I may add fourth: The approach I tried succeeded despite all terror Erik was spreading that I'm bound to fail :)

You can say it's a hybrid between 2 and 3.
The "fast part" done by custom electronics (in my case it was on 74LS series gates, but if you can make CPLD, go for it, you'll save DAYS of soldering :) and the "slow part" in software. In the electronics generate (for typical 12MHZ clock) some 5us long low pulse on ANY transition, using retriggerable monostable multivibrators. They swallow all high frequency noise (generating one pulse on every "noise event") and normally generate 4 falling edge interrupts on 1 quadrature. Perform sanity check: A, B - current, A', B' - previous. Place A,B, A', B' all in ACC making sure other bits are zero and check P (parity of ACC) - all legal transitions have odd number of bits set; if the transition was illegal, just disregard it (RETI) - you don't lose a count because the count didn't really happen, it was a mistake - the noise just occured.

Then take A XOR B' as direction and count the turn. Store A and B as A', B' for use in next count.
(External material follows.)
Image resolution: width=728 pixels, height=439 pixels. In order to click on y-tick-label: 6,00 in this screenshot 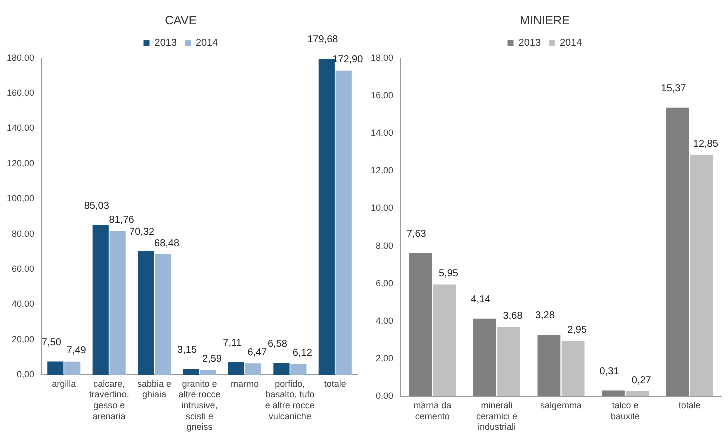, I will do `click(385, 283)`.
That's about it.

I successfuly counted about 3RPM from a 1700CPR encoder giving 7200 impulses per revolution and performing several other tasks on a normal speed '52 clone.

If you need higher speeds, go for all-in-hardware solutions. Here the tricky part is selecting the timing of the multivibrators: The pulse should be shorter than shortest expected period between legal transitions (so you don't miss counts on relatively fast rotation) and long enough to connect all line noise into one "low" area generating only 1 false (and detectable as such) interrupt instead of keeping the program locked in interrupt calls indefinitely.